▶ What to produce
Transcribe each record exactly. Include every one.

▶ Material shown
|---|
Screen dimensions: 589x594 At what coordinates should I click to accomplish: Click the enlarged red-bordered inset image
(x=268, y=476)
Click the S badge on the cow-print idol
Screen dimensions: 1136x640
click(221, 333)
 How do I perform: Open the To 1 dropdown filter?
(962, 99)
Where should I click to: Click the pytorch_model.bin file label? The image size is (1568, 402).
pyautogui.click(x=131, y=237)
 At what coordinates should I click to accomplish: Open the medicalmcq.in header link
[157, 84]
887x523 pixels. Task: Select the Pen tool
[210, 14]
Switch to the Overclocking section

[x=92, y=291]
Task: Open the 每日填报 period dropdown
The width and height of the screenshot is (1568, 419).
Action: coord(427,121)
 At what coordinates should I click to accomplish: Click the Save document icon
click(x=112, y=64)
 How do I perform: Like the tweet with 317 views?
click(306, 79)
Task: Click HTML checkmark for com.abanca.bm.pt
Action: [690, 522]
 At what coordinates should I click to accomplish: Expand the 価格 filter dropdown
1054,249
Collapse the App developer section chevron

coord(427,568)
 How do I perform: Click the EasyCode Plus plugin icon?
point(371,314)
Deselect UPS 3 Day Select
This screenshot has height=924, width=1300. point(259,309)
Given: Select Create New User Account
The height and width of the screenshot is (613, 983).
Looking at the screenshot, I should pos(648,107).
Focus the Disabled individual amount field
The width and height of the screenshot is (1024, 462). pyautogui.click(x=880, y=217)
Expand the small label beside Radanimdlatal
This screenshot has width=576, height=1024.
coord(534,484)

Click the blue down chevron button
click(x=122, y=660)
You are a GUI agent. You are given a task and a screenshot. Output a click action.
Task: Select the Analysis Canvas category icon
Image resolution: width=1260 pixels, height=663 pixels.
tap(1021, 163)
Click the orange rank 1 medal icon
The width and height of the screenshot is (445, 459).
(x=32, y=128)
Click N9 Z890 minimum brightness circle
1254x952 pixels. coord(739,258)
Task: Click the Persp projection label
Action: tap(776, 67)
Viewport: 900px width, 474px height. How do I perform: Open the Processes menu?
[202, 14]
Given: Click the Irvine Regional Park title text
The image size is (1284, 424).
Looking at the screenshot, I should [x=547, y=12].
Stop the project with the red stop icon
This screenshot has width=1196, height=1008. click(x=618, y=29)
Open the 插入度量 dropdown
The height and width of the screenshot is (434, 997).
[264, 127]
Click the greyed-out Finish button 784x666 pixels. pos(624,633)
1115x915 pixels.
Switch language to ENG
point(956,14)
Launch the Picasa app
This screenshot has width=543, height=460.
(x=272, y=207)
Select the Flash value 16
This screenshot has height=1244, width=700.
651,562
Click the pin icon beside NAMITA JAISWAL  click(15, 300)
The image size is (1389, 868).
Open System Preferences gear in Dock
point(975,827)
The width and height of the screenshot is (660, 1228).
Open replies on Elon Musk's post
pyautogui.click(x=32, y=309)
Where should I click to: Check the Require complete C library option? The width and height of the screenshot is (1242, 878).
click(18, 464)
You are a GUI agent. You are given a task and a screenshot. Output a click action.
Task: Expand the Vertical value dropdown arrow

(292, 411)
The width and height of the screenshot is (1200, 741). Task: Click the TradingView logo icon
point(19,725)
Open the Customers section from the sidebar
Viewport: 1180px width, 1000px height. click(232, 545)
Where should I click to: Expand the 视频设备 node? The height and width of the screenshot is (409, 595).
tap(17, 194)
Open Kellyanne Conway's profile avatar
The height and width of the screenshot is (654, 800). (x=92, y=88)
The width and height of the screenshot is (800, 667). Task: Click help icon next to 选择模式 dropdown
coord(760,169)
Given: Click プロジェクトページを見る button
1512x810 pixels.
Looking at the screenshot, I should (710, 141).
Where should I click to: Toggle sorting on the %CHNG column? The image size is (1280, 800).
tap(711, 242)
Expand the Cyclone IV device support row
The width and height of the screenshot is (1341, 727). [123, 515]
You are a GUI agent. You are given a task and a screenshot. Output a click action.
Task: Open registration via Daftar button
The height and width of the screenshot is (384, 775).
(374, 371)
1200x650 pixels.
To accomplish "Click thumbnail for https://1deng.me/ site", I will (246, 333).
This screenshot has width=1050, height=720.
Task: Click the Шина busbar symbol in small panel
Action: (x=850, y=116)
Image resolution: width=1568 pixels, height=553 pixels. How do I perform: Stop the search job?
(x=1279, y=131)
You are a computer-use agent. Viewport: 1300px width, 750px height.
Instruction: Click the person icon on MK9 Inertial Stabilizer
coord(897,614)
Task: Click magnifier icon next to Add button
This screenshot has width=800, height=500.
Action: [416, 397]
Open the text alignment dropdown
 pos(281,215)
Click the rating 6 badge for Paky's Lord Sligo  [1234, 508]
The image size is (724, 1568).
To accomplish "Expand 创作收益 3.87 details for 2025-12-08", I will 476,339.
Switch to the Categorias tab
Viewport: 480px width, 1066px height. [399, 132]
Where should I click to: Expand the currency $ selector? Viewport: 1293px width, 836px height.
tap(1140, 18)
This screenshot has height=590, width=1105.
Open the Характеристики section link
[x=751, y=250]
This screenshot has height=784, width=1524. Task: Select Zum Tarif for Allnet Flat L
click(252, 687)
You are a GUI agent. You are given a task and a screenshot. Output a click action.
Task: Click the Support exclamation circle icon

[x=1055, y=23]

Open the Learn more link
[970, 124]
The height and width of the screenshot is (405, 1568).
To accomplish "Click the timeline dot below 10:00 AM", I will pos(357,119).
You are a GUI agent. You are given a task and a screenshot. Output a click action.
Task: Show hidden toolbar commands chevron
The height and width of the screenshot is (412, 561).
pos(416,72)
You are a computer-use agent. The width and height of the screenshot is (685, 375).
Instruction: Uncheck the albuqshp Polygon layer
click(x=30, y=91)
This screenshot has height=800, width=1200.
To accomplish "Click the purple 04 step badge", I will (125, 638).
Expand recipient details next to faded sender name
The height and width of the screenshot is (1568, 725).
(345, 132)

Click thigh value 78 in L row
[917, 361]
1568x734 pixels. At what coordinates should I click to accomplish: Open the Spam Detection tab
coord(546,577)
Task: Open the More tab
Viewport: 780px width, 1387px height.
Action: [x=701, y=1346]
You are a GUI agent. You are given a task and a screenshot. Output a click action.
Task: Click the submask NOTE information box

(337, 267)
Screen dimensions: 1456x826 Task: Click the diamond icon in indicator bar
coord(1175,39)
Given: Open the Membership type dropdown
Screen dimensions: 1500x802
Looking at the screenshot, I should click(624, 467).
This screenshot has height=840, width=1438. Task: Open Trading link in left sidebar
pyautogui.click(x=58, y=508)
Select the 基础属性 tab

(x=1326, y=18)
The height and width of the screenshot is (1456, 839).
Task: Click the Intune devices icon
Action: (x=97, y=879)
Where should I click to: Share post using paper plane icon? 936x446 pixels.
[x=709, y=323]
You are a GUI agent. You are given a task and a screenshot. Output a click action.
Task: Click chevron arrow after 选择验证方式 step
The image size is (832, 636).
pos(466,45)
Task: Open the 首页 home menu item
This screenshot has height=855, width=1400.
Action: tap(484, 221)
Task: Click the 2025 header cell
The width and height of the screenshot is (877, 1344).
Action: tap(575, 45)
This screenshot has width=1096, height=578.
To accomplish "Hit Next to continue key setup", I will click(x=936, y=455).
|---|
▶ Exercise answer
Screen dimensions: 589x594 At what coordinates should I click to accomplish: Click the enlarged red-bordered inset image
(x=268, y=476)
Click the S badge on the cow-print idol
Screen dimensions: 1136x640
click(221, 333)
 How do I perform: Open the To 1 dropdown filter?
(962, 99)
Where should I click to: Click the pytorch_model.bin file label? The image size is (1568, 402).
pyautogui.click(x=131, y=237)
 At what coordinates should I click to accomplish: Open the medicalmcq.in header link
[157, 84]
887x523 pixels. Task: Select the Pen tool
[210, 14]
Switch to the Overclocking section

[x=92, y=291]
Task: Open the 每日填报 period dropdown
The width and height of the screenshot is (1568, 419).
Action: coord(427,121)
 At what coordinates should I click to accomplish: Click the Save document icon
click(x=112, y=64)
 How do I perform: Like the tweet with 317 views?
click(306, 79)
Task: Click HTML checkmark for com.abanca.bm.pt
Action: [690, 522]
 At what coordinates should I click to accomplish: Expand the 価格 filter dropdown
1054,249
Collapse the App developer section chevron

coord(427,568)
 How do I perform: Click the EasyCode Plus plugin icon?
point(371,314)
Deselect UPS 3 Day Select
This screenshot has height=924, width=1300. point(259,309)
Given: Select Create New User Account
The height and width of the screenshot is (613, 983).
Looking at the screenshot, I should pos(648,107).
Focus the Disabled individual amount field
The width and height of the screenshot is (1024, 462). pyautogui.click(x=880, y=217)
Expand the small label beside Radanimdlatal
This screenshot has width=576, height=1024.
coord(534,484)

Click the blue down chevron button
click(x=122, y=660)
You are a GUI agent. You are given a task and a screenshot. Output a click action.
Task: Select the Analysis Canvas category icon
Image resolution: width=1260 pixels, height=663 pixels.
tap(1021, 163)
Click the orange rank 1 medal icon
The width and height of the screenshot is (445, 459).
(x=32, y=128)
Click N9 Z890 minimum brightness circle
1254x952 pixels. coord(739,258)
Task: Click the Persp projection label
Action: tap(776, 67)
Viewport: 900px width, 474px height. How do I perform: Open the Processes menu?
[202, 14]
Given: Click the Irvine Regional Park title text
The image size is (1284, 424).
Looking at the screenshot, I should [x=547, y=12].
Stop the project with the red stop icon
This screenshot has width=1196, height=1008. click(x=618, y=29)
Open the 插入度量 dropdown
The height and width of the screenshot is (434, 997).
[264, 127]
Click the greyed-out Finish button 784x666 pixels. pos(624,633)
1115x915 pixels.
Switch language to ENG
point(956,14)
Launch the Picasa app
This screenshot has width=543, height=460.
(x=272, y=207)
Select the Flash value 16
This screenshot has height=1244, width=700.
651,562
Click the pin icon beside NAMITA JAISWAL  click(15, 300)
The image size is (1389, 868).
Open System Preferences gear in Dock
point(975,827)
The width and height of the screenshot is (660, 1228).
Open replies on Elon Musk's post
pyautogui.click(x=32, y=309)
Where should I click to: Check the Require complete C library option? The width and height of the screenshot is (1242, 878).
click(18, 464)
You are a GUI agent. You are given a task and a screenshot. Output a click action.
Task: Expand the Vertical value dropdown arrow

(292, 411)
The width and height of the screenshot is (1200, 741). Task: Click the TradingView logo icon
point(19,725)
Open the Customers section from the sidebar
Viewport: 1180px width, 1000px height. click(232, 545)
Where should I click to: Expand the 视频设备 node? The height and width of the screenshot is (409, 595).
tap(17, 194)
Open Kellyanne Conway's profile avatar
The height and width of the screenshot is (654, 800). (x=92, y=88)
The width and height of the screenshot is (800, 667). Task: Click help icon next to 选择模式 dropdown
coord(760,169)
Given: Click プロジェクトページを見る button
1512x810 pixels.
Looking at the screenshot, I should (710, 141).
Where should I click to: Toggle sorting on the %CHNG column? The image size is (1280, 800).
tap(711, 242)
Expand the Cyclone IV device support row
The width and height of the screenshot is (1341, 727). [123, 515]
You are a GUI agent. You are given a task and a screenshot. Output a click action.
Task: Open registration via Daftar button
The height and width of the screenshot is (384, 775).
(374, 371)
1200x650 pixels.
To accomplish "Click thumbnail for https://1deng.me/ site", I will (246, 333).
This screenshot has width=1050, height=720.
Task: Click the Шина busbar symbol in small panel
Action: (x=850, y=116)
Image resolution: width=1568 pixels, height=553 pixels. How do I perform: Stop the search job?
(x=1279, y=131)
You are a computer-use agent. Viewport: 1300px width, 750px height.
Instruction: Click the person icon on MK9 Inertial Stabilizer
coord(897,614)
Task: Click magnifier icon next to Add button
This screenshot has width=800, height=500.
Action: [416, 397]
Open the text alignment dropdown
 pos(281,215)
Click the rating 6 badge for Paky's Lord Sligo  [1234, 508]
The image size is (724, 1568).
To accomplish "Expand 创作收益 3.87 details for 2025-12-08", I will 476,339.
Switch to the Categorias tab
Viewport: 480px width, 1066px height. [399, 132]
Where should I click to: Expand the currency $ selector? Viewport: 1293px width, 836px height.
tap(1140, 18)
This screenshot has height=590, width=1105.
Open the Характеристики section link
[x=751, y=250]
This screenshot has height=784, width=1524. Task: Select Zum Tarif for Allnet Flat L
click(252, 687)
You are a GUI agent. You are given a task and a screenshot. Output a click action.
Task: Click the Support exclamation circle icon

[x=1055, y=23]

Open the Learn more link
[970, 124]
The height and width of the screenshot is (405, 1568).
To accomplish "Click the timeline dot below 10:00 AM", I will pos(357,119).
You are a GUI agent. You are given a task and a screenshot. Output a click action.
Task: Show hidden toolbar commands chevron
The height and width of the screenshot is (412, 561).
pos(416,72)
You are a computer-use agent. The width and height of the screenshot is (685, 375).
Instruction: Uncheck the albuqshp Polygon layer
click(x=30, y=91)
This screenshot has height=800, width=1200.
To accomplish "Click the purple 04 step badge", I will (125, 638).
Expand recipient details next to faded sender name
The height and width of the screenshot is (1568, 725).
(345, 132)

Click thigh value 78 in L row
[917, 361]
1568x734 pixels. At what coordinates should I click to accomplish: Open the Spam Detection tab
coord(546,577)
Task: Open the More tab
Viewport: 780px width, 1387px height.
Action: [x=701, y=1346]
You are a GUI agent. You are given a task and a screenshot. Output a click action.
Task: Click the submask NOTE information box

(337, 267)
Screen dimensions: 1456x826 Task: Click the diamond icon in indicator bar
coord(1175,39)
Given: Open the Membership type dropdown
Screen dimensions: 1500x802
Looking at the screenshot, I should click(624, 467).
This screenshot has height=840, width=1438. Task: Open Trading link in left sidebar
pyautogui.click(x=58, y=508)
Select the 基础属性 tab

(x=1326, y=18)
The height and width of the screenshot is (1456, 839).
Task: Click the Intune devices icon
Action: (x=97, y=879)
Where should I click to: Share post using paper plane icon? 936x446 pixels.
[x=709, y=323]
You are a GUI agent. You are given a task and a screenshot. Output a click action.
Task: Click chevron arrow after 选择验证方式 step
The image size is (832, 636).
pos(466,45)
Task: Open the 首页 home menu item
This screenshot has height=855, width=1400.
Action: tap(484, 221)
Task: Click the 2025 header cell
The width and height of the screenshot is (877, 1344).
Action: tap(575, 45)
This screenshot has width=1096, height=578.
To accomplish "Hit Next to continue key setup", I will click(x=936, y=455).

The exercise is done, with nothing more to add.